[Start of Source excerpt]

So my iPod is gone. It’s been over five weeks since I last saw it and by now I know in my bones that it’s not going to turn up somewhere. It’s either been stolen, or lost and then stolen. I’ve been through the Kubler-Ross stages and now have reached acceptance. It’s not going to turn up.

The iPod in question was only a few months old. I got it as a gift to myself for completing The Perfect Thing. It is inscribed, in fact, “The Perfect Thing, October 26, 2006.” That was the publication date of the book, five years to the day after the original iPod came out. If you ever see an iPod with that inscription, feel free to confront the “owner.”

The original iPod that came out five years ago cost $399 and held 1000 songs. My iPod cost $350 and held up to 20,000 songs. It could also play videos and movies and podcasts and games. I had gotten pretty good at a miniature golf game.

Someone else is playing it now. Are you that person? Are you playing the courses that opened only after I beat par of the previous course? Are you shuffling through my playlist, jumping from a tune from the Arcade Fire concert in Montreal last January to Bob Dylan and Joan Baez singing “With God on Our Side” from the Newport Folk Festival in 1963, and then to the Rolling Stones? Have you browsed through my family photos and scanned my contact list? Did you watch that episode of “CSI: Las Vegas” that I put there to view on an airplane trip?

[End of Source excerpt]
[Start of Supplied data]

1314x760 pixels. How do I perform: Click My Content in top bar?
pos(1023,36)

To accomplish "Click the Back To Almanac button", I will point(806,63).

[End of Supplied data]

● Work to do:
1: Copy the lost-iPod piece word for word, beginning at the words "The iPod in" and stopping after "miniature golf game.".
2: Using the lost-iPod piece, mark each statement yes or no and quote the words that decide it: (a) The writer's iPod was inscribed with the book's title and its publication date. (b) The original iPod cost less than the writer's iPod. (c) The writer still expects the iPod to turn up somewhere.
3: Carry on writing the lost-iPod piece from its last sentence.

● Written answers:
1:
The iPod in question was only a few months old. I got it as a gift to myself for completing The Perfect Thing. It is inscribed, in fact, “The Perfect Thing, October 26, 2006.” That was the publication date of the book, five years to the day after the original iPod came out. If you ever see an iPod with that inscription, feel free to confront the “owner.”

The original iPod that came out five years ago cost $399 and held 1000 songs. My iPod cost $350 and held up to 20,000 songs. It could also play videos and movies and podcasts and games. I had gotten pretty good at a miniature golf game.

2:
(a) Yes: "It is inscribed, in fact, “The Perfect Thing, October 26, 2006.” That was the publication date of the book"
(b) No: "The original iPod that came out five years ago cost $399" and "My iPod cost $350"
(c) No: "It’s not going to turn up."

3:
If your answer is yes, I beg you: give it back.

I am not alone. Look through Craigslist, do a Google search for “I lost my iPod” and you see people like me similarly suffering. (Though very few have been in the embarrassing position of writing a book about the iPod and then losing one.) I recently was on the campus of a small liberal arts college and discovered that the student newspaper had half a dozen notices of lost or stolen iPods, with blood curses invoked on those who are enjoying the lost devices. They offer rewards for the return of the iPod, or threaten violent consequences if the iPod is not returned. Ha. They will not see their iPods again.

They, like me, will eventually trudge to the Apple store and buy another.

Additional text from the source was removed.